Brief — Duplicate a passage from the text on water main flushing, from "Flushing helps maintain" up to and including "not properly managed.".

Water main flushing is the process of cleaning or “scouring” the interior of water distribution mains (pipes) by sending a rapid flow of water through the mains. Distribution mains convey water to homes, businesses and hydrants in your neighborhood. In general, distribution mains are supplied with water by larger transmission lines, reservoirs, wells and/or pumping stations.

Frequently asked questions

Why does the PUD flush water mains?

Flushing helps maintain water quality. The water entering distribution mains is of very high quality; however, water quality can deteriorate in distribution mains if the mains are not properly managed.

This is why flushing is important. Flushing maintains water quality in several ways. First, flushing removes sediments from the mains. These sediments mostly include iron and manganese. Iron sediment results from corrosion of iron pipes and valves used in the distribution system. Other iron sediments result from the change of dissolved iron, which occurs naturally in our water, into sediment form. This occurs in the presence of chlorine and oxygen under certain low flow conditions. Dissolved manganese also occurs naturally in our water and it can be changed into sediments as with iron.

Supplied material —
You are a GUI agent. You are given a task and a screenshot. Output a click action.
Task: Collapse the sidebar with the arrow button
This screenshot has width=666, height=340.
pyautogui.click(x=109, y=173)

Task result —
Flushing helps maintain water quality. The water entering distribution mains is of very high quality; however, water quality can deteriorate in distribution mains if the mains are not properly managed.